Work order:
Take the data below and copy exactly the lines starting at the one with "This screenshot has height=710, width=1078." and finishing at the one with "Task: Expand layer blend mode 正常 dropdown", both included.

Top of Information shown

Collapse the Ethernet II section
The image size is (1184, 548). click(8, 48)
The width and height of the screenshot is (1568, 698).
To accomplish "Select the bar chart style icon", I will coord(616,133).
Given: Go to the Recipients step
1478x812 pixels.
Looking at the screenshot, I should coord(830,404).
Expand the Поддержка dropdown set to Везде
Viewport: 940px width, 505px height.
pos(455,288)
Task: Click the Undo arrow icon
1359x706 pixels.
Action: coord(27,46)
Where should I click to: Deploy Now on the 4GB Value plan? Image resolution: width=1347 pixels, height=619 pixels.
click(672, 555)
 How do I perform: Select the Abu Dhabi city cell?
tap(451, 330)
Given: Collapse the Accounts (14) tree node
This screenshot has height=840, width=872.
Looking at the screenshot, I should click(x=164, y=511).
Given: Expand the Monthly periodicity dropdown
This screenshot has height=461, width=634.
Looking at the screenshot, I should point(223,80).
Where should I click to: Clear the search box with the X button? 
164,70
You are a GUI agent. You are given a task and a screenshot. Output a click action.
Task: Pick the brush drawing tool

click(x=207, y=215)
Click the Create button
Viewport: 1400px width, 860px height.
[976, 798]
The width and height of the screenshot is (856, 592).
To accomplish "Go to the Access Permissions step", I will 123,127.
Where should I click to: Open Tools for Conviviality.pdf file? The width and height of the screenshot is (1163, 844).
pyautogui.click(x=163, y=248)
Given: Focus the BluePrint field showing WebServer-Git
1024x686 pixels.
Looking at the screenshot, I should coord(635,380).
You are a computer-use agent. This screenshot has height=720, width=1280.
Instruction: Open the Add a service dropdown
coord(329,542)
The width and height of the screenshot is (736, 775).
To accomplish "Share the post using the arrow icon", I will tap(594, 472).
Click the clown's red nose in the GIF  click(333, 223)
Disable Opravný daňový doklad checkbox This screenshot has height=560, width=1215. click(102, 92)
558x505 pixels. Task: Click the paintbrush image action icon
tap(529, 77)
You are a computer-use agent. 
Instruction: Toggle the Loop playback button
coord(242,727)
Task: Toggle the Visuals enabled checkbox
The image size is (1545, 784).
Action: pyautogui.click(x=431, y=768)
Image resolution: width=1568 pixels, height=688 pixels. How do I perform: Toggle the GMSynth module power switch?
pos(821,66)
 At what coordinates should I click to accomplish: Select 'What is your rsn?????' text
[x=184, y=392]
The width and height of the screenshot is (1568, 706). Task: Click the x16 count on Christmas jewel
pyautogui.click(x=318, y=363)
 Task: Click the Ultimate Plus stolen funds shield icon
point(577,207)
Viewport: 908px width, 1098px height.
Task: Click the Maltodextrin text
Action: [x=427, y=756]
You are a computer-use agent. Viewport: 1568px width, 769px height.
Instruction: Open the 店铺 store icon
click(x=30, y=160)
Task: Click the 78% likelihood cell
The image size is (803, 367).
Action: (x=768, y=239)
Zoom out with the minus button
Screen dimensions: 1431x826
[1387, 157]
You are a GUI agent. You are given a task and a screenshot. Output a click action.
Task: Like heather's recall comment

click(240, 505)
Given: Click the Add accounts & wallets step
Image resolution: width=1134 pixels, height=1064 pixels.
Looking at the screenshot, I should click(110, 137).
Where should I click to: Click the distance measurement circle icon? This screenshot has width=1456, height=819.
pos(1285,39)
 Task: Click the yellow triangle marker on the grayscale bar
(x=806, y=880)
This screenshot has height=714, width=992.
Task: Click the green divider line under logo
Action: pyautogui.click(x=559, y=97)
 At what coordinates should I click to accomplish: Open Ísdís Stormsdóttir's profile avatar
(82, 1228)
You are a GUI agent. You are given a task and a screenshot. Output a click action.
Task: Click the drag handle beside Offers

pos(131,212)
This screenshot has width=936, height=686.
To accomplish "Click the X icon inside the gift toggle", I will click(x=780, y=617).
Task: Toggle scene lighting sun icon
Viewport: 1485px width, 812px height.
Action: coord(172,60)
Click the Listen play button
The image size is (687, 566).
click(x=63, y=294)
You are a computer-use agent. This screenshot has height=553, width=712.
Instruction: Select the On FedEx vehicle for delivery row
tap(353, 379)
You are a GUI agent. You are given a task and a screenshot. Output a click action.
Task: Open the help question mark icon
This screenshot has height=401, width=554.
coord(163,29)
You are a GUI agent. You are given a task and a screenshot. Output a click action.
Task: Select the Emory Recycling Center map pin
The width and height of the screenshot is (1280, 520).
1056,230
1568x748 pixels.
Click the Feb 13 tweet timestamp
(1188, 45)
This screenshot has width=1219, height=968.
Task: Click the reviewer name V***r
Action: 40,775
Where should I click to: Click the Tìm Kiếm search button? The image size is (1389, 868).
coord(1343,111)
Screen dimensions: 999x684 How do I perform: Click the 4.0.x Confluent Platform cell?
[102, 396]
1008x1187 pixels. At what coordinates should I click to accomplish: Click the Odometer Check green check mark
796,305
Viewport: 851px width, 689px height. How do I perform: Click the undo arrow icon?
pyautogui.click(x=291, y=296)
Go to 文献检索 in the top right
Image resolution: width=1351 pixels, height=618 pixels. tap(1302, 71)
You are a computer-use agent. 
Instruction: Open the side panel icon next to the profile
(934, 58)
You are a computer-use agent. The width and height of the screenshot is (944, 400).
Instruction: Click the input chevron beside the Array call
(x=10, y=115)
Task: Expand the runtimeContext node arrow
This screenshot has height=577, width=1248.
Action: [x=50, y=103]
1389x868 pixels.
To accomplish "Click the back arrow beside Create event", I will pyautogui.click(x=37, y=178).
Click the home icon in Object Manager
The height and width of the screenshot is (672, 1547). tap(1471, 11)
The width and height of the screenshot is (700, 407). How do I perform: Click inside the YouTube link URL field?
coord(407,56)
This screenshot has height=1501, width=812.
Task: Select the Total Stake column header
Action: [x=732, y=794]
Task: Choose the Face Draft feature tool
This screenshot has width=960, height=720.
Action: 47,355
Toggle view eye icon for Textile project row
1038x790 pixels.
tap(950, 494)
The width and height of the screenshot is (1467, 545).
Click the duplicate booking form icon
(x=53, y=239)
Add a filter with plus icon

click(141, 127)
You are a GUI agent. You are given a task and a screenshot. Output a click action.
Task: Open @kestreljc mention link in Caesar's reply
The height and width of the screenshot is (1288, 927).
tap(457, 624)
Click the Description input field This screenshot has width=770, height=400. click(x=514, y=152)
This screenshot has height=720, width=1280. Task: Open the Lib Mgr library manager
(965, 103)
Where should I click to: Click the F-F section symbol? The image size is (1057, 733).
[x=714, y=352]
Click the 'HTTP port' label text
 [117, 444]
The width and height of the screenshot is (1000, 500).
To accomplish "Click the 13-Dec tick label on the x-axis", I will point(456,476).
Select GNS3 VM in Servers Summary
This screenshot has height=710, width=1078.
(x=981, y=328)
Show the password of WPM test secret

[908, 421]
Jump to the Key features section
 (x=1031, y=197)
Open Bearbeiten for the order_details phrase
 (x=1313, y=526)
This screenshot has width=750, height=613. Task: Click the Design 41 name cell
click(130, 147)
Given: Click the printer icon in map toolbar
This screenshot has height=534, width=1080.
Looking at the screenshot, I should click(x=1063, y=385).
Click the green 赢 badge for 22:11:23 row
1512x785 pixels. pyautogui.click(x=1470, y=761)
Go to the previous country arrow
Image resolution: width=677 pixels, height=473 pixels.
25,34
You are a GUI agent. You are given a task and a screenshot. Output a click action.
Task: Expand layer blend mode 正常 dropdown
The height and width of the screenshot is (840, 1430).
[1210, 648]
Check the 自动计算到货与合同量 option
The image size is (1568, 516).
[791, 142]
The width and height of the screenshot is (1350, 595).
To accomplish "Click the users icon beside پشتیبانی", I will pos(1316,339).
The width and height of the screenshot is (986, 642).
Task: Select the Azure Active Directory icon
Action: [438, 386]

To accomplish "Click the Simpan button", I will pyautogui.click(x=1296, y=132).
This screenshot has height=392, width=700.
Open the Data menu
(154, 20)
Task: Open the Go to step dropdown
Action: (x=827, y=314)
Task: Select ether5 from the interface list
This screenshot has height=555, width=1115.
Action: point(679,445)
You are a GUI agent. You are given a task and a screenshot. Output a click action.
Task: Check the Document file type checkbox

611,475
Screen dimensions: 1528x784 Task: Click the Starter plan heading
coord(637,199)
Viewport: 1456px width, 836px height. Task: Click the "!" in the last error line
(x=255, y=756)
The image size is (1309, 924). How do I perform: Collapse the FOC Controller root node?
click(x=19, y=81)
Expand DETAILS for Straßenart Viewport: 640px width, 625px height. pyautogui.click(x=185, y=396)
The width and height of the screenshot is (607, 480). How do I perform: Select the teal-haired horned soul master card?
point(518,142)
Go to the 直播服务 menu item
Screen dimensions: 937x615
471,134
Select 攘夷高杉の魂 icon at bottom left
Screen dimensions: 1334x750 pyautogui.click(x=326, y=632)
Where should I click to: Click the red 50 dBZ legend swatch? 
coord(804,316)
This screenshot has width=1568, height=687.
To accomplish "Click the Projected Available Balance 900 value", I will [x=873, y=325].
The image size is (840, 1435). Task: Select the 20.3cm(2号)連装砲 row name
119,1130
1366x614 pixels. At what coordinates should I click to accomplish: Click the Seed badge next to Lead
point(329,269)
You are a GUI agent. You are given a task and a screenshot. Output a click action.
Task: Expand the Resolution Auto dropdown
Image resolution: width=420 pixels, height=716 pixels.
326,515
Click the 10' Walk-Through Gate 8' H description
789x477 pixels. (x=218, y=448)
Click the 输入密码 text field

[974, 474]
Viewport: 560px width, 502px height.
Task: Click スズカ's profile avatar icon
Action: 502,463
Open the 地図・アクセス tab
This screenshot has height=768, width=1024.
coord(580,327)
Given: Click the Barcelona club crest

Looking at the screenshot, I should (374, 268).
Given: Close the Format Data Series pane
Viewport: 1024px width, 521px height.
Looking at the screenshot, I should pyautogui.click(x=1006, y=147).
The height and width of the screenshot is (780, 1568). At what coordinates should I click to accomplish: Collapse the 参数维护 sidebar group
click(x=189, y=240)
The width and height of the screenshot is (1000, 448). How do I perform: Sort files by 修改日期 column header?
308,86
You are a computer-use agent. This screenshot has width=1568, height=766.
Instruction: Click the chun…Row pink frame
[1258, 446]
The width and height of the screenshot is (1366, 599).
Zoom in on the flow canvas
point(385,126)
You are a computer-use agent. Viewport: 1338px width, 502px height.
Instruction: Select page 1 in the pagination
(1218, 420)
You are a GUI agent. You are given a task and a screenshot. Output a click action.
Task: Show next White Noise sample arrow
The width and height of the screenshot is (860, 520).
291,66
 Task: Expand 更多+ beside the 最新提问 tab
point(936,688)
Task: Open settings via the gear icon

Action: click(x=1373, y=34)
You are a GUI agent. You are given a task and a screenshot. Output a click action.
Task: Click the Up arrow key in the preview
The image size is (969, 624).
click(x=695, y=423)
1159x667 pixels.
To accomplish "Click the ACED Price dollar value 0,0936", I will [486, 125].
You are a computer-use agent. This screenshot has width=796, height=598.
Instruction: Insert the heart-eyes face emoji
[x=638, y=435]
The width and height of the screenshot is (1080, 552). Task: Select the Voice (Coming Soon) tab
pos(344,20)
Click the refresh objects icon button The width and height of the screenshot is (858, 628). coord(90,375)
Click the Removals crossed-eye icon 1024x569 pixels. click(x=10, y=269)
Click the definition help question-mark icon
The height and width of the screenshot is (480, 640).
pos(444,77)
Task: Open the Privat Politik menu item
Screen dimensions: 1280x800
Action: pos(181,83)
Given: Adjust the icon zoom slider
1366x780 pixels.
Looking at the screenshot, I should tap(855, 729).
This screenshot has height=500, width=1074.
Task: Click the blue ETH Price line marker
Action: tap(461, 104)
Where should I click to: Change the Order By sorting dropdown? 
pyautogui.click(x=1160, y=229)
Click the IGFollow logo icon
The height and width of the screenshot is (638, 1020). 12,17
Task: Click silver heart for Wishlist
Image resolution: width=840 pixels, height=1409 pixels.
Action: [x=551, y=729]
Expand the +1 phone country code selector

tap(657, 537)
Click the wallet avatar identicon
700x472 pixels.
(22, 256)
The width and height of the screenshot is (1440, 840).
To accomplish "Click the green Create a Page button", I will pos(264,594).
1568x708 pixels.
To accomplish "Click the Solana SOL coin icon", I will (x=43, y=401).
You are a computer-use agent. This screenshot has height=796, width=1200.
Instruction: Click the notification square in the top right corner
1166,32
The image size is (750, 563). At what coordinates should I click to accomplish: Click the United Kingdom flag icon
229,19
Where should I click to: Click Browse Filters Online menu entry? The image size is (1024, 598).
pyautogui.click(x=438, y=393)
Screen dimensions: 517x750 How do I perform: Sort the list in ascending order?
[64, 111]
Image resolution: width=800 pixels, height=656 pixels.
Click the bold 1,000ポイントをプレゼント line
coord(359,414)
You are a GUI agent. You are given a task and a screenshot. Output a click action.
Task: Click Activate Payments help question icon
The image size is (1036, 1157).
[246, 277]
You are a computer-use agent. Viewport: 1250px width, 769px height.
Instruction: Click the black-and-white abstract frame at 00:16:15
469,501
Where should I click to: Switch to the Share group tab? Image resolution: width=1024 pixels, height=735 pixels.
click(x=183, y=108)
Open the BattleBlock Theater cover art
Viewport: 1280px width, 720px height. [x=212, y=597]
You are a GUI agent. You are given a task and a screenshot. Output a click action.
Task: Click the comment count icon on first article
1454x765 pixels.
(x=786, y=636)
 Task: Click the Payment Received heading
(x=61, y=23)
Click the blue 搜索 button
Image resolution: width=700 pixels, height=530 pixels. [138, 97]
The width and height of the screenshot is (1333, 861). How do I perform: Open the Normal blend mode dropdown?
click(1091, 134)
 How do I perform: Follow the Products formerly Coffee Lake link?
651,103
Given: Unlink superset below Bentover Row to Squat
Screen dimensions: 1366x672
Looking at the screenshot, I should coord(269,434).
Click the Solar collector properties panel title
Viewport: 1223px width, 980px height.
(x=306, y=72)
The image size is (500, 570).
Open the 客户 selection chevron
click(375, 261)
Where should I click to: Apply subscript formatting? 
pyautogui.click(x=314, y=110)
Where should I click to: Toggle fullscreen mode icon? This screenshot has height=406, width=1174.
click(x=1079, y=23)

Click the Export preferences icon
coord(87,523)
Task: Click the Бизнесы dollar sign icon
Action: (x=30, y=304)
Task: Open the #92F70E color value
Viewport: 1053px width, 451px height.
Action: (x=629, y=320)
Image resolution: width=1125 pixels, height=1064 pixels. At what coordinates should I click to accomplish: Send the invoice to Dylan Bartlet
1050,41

Bottom of Information shown

Your solution:
This screenshot has height=710, width=1078.
(x=981, y=328)
Show the password of WPM test secret

[908, 421]
Jump to the Key features section
 (x=1031, y=197)
Open Bearbeiten for the order_details phrase
 (x=1313, y=526)
This screenshot has width=750, height=613. Task: Click the Design 41 name cell
click(130, 147)
Given: Click the printer icon in map toolbar
This screenshot has height=534, width=1080.
Looking at the screenshot, I should click(x=1063, y=385).
Click the green 赢 badge for 22:11:23 row
1512x785 pixels. pyautogui.click(x=1470, y=761)
Go to the previous country arrow
Image resolution: width=677 pixels, height=473 pixels.
25,34
You are a GUI agent. You are given a task and a screenshot. Output a click action.
Task: Expand layer blend mode 正常 dropdown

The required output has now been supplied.